Strong renewable capacity additions (9 GW for wind and 18 GW for solar PV year-on-year) were not enough to compensate for coal retirements and high demand, letting natural gas fill the gap. In addition, wind, now the leading source of renewable energy in the US, underperformed in the summer – the average capacity factor of 26% was near its lows of the past five years.
But while carbon pricing is a factor in driving emissions downward in the states participating in the Regional Greenhouse Gas Initiative (RGGI), its impact is minor compared to other economic and policy factors. Whether or not the price of carbon is strengthened, the trajectory of coal and gas generation, and emissions, in the United States will depend to a large extent on how the following policies and measures develop in the coming years:
- Renewable incentives – federal tax credits and state-level programmes have driven widespread adoption of renewable energy and their deployment will displace fossil fuel generation when available due to having low or zero marginal costs.
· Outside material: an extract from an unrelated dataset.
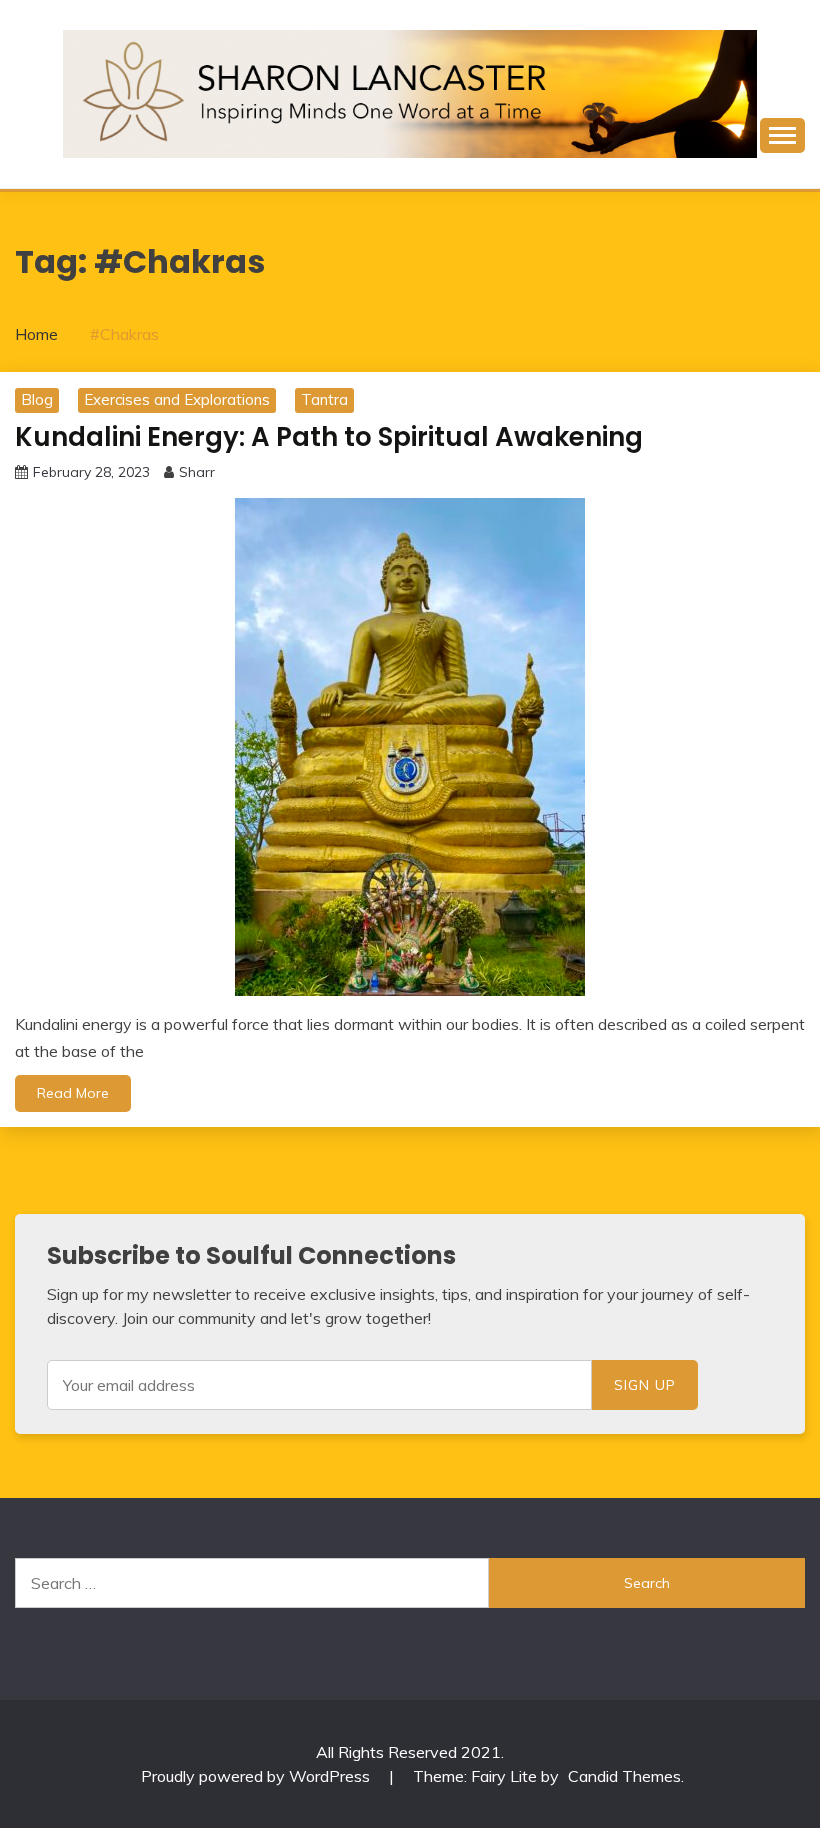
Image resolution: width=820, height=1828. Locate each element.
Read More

- Environmental regulations – the federal government has passed measures targeting reductions in SO2, NOx, mercury, toxic metals, and coal ash that raise the cost of burning coal, either through the need to purchase allowances or install control equipment.
- Electricity grid development – the electricity grid will need to be expanded to successfully integrate renewable energy sources, particularly wind and solar, and avoid curtailment as they grow as a share of the energy mix.
- Power market design – the design of price setting mechanisms, including the level of price caps and adequacy payments, will affect the generation mix by valuing attributes of power generation that can vary across types.